И как же я мог сказать: «Нет» — ведь сама природа говорила, что не могло быть ничего мрачного, и что все, конечно же, хорошо закончилось. Более того, я ждал, что сейчас вот раздастся голос Вероники, и ее дыханье, и ее свет, пропоет что-то обласкает, поцелует меня… И вновь я слышал голос девочки:
— Я знаю, что вы должны написать, но… Я во сне видела, что она жива… Мы с ней в снежки играли… Да, да — только это был не обычный жесткий и тяжелый снег — он из света был слеплен. Так то…
— Да, да… — шептал я, или пел, или смеялся, или плакал, а, скорее — все эти чувства тогда во мне были. — …Я и об этом писал. Так оно и было, конечно…

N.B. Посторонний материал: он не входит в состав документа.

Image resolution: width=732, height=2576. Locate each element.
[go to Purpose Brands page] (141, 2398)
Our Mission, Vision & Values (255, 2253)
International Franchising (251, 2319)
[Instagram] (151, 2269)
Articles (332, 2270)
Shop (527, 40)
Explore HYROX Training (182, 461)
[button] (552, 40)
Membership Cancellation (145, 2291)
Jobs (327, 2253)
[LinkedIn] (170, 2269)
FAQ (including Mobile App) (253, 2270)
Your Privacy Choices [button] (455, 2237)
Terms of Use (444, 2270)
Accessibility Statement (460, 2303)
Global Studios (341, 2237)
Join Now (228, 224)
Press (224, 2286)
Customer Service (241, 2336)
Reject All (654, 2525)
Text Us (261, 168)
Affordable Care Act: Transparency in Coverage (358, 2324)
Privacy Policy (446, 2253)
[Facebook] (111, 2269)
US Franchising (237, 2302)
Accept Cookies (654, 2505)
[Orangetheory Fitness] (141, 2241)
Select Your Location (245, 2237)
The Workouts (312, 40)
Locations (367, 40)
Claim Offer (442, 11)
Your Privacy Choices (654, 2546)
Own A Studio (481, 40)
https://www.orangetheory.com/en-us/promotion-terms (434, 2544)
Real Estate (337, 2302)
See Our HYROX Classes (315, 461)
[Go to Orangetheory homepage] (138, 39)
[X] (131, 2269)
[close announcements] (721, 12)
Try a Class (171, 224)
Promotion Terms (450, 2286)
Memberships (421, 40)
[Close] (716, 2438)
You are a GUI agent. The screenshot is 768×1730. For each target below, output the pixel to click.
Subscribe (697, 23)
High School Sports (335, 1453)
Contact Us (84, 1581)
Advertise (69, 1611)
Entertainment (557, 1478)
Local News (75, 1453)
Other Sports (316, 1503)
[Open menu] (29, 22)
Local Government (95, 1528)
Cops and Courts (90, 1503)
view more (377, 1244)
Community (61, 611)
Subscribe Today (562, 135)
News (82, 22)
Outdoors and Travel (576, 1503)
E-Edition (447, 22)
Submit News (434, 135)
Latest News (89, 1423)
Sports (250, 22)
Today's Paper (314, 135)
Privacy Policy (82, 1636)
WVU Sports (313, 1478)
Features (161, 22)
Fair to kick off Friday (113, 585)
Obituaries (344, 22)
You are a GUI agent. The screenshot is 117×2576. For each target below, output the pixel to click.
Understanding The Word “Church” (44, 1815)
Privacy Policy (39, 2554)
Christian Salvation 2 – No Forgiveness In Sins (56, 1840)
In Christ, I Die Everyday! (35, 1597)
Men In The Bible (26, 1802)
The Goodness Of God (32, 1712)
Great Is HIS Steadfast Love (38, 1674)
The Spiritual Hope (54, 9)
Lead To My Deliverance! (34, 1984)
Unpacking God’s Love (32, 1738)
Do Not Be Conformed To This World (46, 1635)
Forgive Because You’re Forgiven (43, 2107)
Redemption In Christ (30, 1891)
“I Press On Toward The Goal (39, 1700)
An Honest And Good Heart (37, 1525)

И, пока не прекратилось это виденье, я был уверен, что действительно, Вероника, и все они живы, что все они счастливы, что все они в той далекой стране. Пока я парил там, в воздушном танце, я и забыл, что где-то существует зло…
* * *Вероника была еще жива. Сильнэм сдавил ее так, что она не могла пошевелится, да и чувствовала, что, ежели хоть немного пошевелится, то шея не выдержит, и жизнь ее прекратится. Она плакала от жалости к нему, и слышала сонеты Робина — хотела и на него взглянуть хотя бы в последний раз.
Так как Цродграбы двигались всем родом, то были среди них и женщины и дети; и хотя эти слабые создания в основном все погибли — кое-кто еще чудом остался. Совсем маленький, лет пяти ребенок, весь залепленный грязью, тощий — даже и не понять было — мальчик это, или девочка. Этот ребенок был разлучен с матерью (их разорвала в разные стороны толпа) — и вот теперь он бежал, носимый в живом потоке, кричал, отчаянно, жалобно матушку свою звал. И вот голос этого ребеночка и услышала Вероника — и как душу ее полоснуло, и поняла она, что, несмотря на свою утомленность, не имеет права покидать этого хаоса, что она еще как-то должна бороться — за этого вот ребеночка бороться. Даже, если бы у нее и была физическая сила — она бы никогда эту силу не применила — но она ведь даже пошевелится не могла, даже и слова не могла вымолвить…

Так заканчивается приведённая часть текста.